I'm a 37-year-old editor and city dweller, wife and mother, moderately liberal and radically optimistic. I would fill my perfect day with a cup of coffee and the Op Ed section, a flea market and the playground, a run along Lake Michigan, a walk through the neighborhood with my son and my greyhound, a Cuban dinner and a bottle of red with my husband, and an evening flight to some European city. I wouldn't be picky about which one.

September 28, 2005

Faith

Originally posted to Diary-X on September 28, 2005

Lately I’ve been struck by the thought that at age 29, the choices I make actually matter in the grand scheme of my life. The biggest choices I made when I was, say, 19 had to do with what classes to take next semester and whether to hook up with someone at a party. I mean, of course there was the potential to make life-altering decisions back then—choosing a major, choosing to not to make a dumb mistake with that “someone.” But instead of majoring in history, I could’ve chosen English or philosophy and taken the exact same career path that I’ve followed. (And luckily, none of my drunken hookups ever went too far.)

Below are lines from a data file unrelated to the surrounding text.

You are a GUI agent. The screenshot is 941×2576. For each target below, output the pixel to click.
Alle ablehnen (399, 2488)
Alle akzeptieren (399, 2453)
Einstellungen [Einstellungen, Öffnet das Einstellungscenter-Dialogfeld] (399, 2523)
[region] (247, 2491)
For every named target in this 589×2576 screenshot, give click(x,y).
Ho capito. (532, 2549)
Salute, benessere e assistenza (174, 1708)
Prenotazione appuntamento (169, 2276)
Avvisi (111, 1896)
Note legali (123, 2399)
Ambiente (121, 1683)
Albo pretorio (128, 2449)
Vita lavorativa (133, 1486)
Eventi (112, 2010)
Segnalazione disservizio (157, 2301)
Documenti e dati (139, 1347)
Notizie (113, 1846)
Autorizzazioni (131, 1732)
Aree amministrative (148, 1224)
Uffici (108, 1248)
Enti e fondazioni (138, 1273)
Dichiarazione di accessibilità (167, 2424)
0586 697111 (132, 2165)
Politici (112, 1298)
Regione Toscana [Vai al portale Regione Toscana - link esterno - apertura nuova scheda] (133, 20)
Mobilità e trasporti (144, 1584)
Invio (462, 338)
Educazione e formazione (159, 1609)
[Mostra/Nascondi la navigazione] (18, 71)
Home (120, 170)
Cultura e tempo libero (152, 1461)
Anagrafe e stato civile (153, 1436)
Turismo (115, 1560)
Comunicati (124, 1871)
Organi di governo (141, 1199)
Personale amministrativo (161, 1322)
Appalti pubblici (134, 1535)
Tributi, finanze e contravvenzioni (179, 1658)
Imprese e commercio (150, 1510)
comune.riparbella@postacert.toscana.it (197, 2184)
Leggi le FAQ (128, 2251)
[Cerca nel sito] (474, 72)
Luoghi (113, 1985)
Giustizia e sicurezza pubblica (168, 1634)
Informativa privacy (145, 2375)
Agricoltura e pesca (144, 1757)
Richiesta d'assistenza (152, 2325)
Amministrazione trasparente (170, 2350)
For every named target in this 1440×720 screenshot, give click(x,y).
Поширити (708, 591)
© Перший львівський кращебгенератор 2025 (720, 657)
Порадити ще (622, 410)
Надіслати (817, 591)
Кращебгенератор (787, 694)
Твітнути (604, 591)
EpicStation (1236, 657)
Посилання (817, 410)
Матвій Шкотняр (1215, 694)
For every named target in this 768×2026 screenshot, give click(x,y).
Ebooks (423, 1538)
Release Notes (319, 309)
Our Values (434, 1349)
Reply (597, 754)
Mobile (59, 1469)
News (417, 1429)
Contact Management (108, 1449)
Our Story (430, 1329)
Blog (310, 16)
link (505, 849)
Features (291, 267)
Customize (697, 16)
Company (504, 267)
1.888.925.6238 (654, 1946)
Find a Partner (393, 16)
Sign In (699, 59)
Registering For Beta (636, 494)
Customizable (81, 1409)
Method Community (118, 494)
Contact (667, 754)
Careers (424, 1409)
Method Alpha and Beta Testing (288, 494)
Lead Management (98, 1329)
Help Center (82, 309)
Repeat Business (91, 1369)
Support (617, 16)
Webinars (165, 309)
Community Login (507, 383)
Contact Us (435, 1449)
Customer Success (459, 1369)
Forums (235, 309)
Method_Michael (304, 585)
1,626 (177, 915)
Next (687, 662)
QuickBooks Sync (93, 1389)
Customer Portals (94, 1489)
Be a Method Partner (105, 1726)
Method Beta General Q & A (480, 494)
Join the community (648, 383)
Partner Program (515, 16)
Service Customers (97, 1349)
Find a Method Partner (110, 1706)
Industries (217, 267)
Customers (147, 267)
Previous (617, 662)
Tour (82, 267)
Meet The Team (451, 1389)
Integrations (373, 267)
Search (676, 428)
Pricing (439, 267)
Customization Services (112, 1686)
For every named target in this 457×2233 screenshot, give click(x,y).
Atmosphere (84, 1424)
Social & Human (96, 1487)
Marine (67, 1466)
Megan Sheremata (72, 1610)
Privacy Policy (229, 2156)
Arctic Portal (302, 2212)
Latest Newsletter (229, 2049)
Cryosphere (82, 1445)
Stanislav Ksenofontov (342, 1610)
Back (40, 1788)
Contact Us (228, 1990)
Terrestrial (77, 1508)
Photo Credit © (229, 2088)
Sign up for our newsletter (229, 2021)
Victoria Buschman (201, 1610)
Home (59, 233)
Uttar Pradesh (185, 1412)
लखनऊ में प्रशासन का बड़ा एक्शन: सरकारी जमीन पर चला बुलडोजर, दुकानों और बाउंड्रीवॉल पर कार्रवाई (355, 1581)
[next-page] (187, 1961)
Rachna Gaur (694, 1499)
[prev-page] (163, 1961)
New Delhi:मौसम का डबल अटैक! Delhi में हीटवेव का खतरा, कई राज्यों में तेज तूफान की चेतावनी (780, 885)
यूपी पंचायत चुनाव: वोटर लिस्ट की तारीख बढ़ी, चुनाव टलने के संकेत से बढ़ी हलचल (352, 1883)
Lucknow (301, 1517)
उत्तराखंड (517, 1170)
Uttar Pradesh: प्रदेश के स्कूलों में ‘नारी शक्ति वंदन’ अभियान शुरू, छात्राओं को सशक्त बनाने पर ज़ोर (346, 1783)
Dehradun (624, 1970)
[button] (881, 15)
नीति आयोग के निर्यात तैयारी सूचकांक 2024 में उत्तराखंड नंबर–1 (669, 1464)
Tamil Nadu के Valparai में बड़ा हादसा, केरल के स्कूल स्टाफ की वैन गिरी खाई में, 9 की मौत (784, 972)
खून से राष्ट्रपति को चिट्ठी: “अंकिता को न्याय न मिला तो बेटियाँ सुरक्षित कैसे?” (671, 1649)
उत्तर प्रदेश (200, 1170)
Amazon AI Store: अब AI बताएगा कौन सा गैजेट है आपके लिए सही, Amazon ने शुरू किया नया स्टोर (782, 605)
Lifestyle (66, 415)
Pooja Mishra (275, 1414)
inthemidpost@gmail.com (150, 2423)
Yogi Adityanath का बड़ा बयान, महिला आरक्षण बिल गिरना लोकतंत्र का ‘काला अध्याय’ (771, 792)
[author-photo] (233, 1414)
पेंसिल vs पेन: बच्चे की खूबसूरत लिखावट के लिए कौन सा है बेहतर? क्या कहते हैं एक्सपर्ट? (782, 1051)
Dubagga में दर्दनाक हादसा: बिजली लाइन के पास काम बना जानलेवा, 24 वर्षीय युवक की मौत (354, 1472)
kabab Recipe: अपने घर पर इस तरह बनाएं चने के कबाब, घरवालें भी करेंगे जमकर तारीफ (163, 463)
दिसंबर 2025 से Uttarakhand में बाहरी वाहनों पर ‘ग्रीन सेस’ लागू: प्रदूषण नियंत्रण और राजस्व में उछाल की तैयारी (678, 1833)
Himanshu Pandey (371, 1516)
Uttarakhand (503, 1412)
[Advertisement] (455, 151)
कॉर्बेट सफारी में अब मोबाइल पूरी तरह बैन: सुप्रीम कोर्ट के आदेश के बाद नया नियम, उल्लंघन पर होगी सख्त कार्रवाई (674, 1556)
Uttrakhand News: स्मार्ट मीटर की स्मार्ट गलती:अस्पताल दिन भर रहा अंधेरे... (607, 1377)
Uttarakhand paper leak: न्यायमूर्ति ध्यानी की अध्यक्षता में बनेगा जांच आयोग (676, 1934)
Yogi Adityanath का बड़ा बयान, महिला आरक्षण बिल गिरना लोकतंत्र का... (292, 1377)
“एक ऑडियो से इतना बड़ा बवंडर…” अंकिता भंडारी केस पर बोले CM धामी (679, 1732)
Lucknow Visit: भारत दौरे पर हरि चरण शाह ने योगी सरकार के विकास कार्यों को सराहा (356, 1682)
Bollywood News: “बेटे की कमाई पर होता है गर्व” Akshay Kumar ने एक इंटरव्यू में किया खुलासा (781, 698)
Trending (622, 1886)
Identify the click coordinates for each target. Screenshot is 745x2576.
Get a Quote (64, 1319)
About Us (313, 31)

Now when I make a decision, it’s like throwing a stone in a smooth, flat lake and watching the ripples grow, curving outward, affecting a future that I can’t really see. I (and John) have chosen to let four years of marriage go by without ever seriously considering having a baby. Only now, as I live the last months of my twenties, have we had a few of these tentative conversations: “Well, maybe we should start thinking about it next summer…”

I am realizing that this choice to wait will impact my life in many ways. How old will I be when I become a mother? How will that affect how many more children I have? How old will we be when we’re “empty nesters” again? Then there’s my job. At 16 I chose to work part-time in a video store; it could’ve been a supermarket or a dress shop and it wouldn’t have made any difference. Obviously it’s not like that now; the job decisions I make will affect where and how I get my next job, how my salary grows, how far I advance up the “ladder,” etc.

I’m not saying I have any regrets, oh no. It’s just sort of surprising to realize that I’m an adult living a real life, with a husband and a career and a mortgage and birth control pills and the capability to make Big Decisions—and no one to catch me or fix it if I make the wrong ones. It reminds me of when I graduated from college and moved into an apartment with Rachael. There was no campus community anymore, no sorority or class schedule or school rules. We were just two women paying rent and working. I remember driving to the grocery store back then and realizing that I could eat mac and cheese or Frosted Flakes for dinner every night; there was no dining hall, no meal plan, no parents insisting on a well-balanced plate. (Even in college, my parents had been somewhat in charge of my life; they once threatened to cut me off financially if I went to New Orleans for spring break.) The freedom I felt upon graduating was intoxicating.

I suppose growing up and living life means losing your safety net, in a way. Maybe we’re all wearing blindfolds, feeling and listening our way forward, doing the best we can to make the right decisions so we don’t walk off the side of a cliff. None of us can really know what’s around the next corner.